### Task goal
Everything from the first line of the entries through the line containing "Given: Click the heart" is to be retyped exactly, and nothing beyond it.

Material to process section start

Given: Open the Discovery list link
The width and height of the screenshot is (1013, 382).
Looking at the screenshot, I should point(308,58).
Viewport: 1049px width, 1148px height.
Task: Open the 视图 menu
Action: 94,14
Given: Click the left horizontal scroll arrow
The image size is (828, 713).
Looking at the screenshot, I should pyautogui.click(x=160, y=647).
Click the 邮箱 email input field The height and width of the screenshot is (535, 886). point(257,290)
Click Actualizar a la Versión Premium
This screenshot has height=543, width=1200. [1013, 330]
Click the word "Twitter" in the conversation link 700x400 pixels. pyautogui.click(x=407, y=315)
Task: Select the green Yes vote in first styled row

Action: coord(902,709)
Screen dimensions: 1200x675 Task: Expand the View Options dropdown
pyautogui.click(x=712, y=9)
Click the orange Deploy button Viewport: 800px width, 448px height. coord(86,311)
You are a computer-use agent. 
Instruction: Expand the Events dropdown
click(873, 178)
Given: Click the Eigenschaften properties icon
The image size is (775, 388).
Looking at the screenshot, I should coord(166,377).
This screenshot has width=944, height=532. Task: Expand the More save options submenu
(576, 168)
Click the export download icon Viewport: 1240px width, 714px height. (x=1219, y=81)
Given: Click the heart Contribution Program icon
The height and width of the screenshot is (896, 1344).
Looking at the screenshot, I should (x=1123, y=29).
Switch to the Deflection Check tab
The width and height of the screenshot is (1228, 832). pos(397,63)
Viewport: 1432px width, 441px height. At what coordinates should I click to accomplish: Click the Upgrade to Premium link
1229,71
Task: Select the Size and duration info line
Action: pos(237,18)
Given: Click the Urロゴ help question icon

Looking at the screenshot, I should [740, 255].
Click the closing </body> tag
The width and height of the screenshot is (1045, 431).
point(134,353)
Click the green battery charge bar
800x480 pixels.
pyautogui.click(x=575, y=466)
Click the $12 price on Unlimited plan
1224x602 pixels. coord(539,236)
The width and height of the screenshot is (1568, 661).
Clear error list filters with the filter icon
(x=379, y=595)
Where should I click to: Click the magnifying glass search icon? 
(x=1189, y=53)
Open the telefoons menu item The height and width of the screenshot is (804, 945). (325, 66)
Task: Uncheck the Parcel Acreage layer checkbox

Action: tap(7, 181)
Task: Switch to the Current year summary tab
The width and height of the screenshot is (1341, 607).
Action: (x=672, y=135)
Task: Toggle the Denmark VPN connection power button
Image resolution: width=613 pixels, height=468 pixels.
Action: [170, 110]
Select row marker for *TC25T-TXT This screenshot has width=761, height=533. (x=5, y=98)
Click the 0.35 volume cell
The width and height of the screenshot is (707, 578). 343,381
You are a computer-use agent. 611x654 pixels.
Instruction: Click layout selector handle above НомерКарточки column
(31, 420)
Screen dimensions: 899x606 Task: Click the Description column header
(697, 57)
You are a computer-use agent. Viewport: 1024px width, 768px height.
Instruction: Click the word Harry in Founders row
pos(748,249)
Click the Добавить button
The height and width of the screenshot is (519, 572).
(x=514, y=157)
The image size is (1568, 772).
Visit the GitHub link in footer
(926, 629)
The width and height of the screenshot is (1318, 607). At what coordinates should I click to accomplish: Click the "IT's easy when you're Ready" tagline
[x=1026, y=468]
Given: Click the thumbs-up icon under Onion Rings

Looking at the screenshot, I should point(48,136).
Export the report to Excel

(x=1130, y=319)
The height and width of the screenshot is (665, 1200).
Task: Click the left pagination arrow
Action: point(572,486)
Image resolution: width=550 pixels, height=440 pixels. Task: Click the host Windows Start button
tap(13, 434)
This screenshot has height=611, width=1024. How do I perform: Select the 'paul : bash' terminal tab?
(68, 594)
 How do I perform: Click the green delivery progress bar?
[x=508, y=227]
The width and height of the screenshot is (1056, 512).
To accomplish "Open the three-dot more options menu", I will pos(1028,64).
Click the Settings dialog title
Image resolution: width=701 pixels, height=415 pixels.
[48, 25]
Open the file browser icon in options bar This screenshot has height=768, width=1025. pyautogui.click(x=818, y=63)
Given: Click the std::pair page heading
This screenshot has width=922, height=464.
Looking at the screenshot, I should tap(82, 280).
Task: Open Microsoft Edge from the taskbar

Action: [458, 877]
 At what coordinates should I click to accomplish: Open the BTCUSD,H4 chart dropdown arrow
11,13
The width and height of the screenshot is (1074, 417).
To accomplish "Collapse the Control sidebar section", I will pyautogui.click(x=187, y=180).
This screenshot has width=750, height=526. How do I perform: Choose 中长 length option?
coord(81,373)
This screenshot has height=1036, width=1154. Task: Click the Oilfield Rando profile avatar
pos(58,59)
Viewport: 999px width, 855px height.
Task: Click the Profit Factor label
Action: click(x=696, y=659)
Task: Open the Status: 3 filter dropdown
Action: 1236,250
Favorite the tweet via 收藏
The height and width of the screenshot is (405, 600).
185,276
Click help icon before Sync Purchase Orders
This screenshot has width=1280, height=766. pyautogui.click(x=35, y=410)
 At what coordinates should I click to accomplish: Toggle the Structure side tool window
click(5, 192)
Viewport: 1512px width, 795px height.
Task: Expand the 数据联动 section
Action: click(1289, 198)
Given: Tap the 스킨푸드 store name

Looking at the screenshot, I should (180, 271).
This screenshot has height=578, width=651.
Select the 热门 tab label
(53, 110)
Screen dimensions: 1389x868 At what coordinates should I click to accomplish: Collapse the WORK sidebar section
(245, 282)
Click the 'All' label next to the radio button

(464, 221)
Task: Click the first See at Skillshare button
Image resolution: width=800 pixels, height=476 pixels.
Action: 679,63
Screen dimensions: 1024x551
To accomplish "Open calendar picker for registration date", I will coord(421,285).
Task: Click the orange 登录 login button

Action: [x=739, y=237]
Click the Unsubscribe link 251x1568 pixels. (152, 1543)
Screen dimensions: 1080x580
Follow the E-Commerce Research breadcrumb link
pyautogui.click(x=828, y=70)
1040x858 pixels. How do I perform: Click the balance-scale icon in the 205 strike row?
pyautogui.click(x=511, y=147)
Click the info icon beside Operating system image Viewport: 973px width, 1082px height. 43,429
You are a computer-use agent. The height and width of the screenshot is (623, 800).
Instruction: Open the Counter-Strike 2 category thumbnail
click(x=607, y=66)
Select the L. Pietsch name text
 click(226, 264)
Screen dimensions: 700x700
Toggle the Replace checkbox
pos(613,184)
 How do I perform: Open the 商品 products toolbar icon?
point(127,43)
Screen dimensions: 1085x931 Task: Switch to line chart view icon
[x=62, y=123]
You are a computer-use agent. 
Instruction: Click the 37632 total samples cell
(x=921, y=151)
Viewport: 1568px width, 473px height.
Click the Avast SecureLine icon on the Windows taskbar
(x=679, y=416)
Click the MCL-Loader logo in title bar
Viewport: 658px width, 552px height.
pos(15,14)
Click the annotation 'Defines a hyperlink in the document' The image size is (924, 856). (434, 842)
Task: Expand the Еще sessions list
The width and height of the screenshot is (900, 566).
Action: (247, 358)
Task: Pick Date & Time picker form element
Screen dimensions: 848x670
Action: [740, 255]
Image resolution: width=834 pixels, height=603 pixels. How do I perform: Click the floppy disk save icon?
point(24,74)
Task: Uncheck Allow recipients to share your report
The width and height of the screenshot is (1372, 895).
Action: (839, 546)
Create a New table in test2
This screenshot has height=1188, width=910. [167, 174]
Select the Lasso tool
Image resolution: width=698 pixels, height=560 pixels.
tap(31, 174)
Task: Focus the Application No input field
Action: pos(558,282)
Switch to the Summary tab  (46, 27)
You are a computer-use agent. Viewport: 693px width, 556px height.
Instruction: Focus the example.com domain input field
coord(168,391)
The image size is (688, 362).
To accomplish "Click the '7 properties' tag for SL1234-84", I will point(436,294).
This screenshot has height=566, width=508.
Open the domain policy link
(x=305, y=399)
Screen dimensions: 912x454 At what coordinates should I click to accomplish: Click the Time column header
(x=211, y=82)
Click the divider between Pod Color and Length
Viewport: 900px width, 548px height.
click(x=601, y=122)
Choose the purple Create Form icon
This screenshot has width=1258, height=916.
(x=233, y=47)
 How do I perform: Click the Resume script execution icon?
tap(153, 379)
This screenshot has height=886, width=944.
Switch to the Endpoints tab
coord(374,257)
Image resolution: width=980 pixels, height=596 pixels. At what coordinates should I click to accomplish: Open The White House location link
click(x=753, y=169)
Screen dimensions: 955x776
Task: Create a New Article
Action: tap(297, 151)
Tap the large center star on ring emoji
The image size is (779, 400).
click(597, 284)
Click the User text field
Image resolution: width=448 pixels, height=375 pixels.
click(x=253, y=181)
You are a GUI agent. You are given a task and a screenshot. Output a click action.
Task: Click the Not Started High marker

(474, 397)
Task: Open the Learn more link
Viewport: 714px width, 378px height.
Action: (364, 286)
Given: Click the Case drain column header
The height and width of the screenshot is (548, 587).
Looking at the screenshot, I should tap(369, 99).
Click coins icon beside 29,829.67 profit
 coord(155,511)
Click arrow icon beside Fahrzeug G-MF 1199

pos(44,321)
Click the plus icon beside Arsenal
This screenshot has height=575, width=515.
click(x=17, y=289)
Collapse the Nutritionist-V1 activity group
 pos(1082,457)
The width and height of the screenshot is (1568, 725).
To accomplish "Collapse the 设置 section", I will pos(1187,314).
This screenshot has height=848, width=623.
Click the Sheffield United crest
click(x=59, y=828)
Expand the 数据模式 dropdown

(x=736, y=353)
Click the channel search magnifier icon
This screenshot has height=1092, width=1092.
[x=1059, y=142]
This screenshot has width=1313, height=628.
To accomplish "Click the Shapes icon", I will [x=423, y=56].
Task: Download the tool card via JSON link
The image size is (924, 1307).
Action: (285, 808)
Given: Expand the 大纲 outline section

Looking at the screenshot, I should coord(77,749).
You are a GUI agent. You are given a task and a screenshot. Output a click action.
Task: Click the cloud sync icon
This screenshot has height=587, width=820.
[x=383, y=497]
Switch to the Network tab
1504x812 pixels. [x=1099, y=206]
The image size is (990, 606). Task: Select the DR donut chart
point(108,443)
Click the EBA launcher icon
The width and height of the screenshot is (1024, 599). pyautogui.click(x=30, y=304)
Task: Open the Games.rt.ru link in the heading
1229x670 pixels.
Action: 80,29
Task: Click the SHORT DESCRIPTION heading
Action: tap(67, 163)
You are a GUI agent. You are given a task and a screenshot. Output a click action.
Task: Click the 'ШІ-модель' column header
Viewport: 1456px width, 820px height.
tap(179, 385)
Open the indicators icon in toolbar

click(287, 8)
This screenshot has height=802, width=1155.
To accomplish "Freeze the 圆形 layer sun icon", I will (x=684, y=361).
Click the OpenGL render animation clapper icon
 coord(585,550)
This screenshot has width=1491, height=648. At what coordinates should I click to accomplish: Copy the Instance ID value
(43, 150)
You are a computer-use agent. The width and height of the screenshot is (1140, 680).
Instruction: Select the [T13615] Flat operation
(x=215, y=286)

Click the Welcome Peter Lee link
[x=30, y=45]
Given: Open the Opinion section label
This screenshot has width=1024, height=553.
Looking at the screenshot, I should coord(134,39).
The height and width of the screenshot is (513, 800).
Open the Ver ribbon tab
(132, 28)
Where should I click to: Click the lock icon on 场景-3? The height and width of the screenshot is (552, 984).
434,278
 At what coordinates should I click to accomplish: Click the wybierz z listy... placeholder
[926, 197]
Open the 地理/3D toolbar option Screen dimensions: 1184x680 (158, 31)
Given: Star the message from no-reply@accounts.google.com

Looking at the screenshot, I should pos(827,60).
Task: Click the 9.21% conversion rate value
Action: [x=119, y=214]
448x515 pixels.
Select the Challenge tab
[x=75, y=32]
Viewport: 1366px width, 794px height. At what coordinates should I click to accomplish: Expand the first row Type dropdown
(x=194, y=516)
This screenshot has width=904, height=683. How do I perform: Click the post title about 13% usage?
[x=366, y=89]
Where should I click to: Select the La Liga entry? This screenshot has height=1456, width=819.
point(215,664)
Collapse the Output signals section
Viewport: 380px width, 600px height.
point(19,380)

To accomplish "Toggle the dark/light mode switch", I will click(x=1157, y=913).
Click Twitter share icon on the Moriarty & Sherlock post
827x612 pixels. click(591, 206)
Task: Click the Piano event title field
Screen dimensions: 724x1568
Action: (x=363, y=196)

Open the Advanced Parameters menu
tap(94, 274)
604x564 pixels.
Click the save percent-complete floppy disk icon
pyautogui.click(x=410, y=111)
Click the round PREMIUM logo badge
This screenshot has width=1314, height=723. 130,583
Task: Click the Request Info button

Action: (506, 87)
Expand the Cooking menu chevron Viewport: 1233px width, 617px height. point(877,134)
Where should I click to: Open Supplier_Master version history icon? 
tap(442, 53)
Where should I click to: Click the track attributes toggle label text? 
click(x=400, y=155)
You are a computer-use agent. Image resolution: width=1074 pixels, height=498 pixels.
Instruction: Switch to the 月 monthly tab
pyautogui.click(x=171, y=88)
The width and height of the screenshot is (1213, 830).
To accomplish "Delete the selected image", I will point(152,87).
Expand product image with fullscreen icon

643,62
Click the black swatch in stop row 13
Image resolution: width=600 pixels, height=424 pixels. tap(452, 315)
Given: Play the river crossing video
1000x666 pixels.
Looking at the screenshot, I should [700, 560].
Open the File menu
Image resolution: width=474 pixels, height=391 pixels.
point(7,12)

Material to process section end

### Answer section
Given: Open the Discovery list link
The width and height of the screenshot is (1013, 382).
Looking at the screenshot, I should point(308,58).
Viewport: 1049px width, 1148px height.
Task: Open the 视图 menu
Action: 94,14
Given: Click the left horizontal scroll arrow
The image size is (828, 713).
Looking at the screenshot, I should pyautogui.click(x=160, y=647).
Click the 邮箱 email input field The height and width of the screenshot is (535, 886). point(257,290)
Click Actualizar a la Versión Premium
This screenshot has height=543, width=1200. [1013, 330]
Click the word "Twitter" in the conversation link 700x400 pixels. pyautogui.click(x=407, y=315)
Task: Select the green Yes vote in first styled row

Action: coord(902,709)
Screen dimensions: 1200x675 Task: Expand the View Options dropdown
pyautogui.click(x=712, y=9)
Click the orange Deploy button Viewport: 800px width, 448px height. coord(86,311)
You are a computer-use agent. 
Instruction: Expand the Events dropdown
click(873, 178)
Given: Click the Eigenschaften properties icon
The image size is (775, 388).
Looking at the screenshot, I should coord(166,377).
This screenshot has width=944, height=532. Task: Expand the More save options submenu
(576, 168)
Click the export download icon Viewport: 1240px width, 714px height. (x=1219, y=81)
Given: Click the heart Contribution Program icon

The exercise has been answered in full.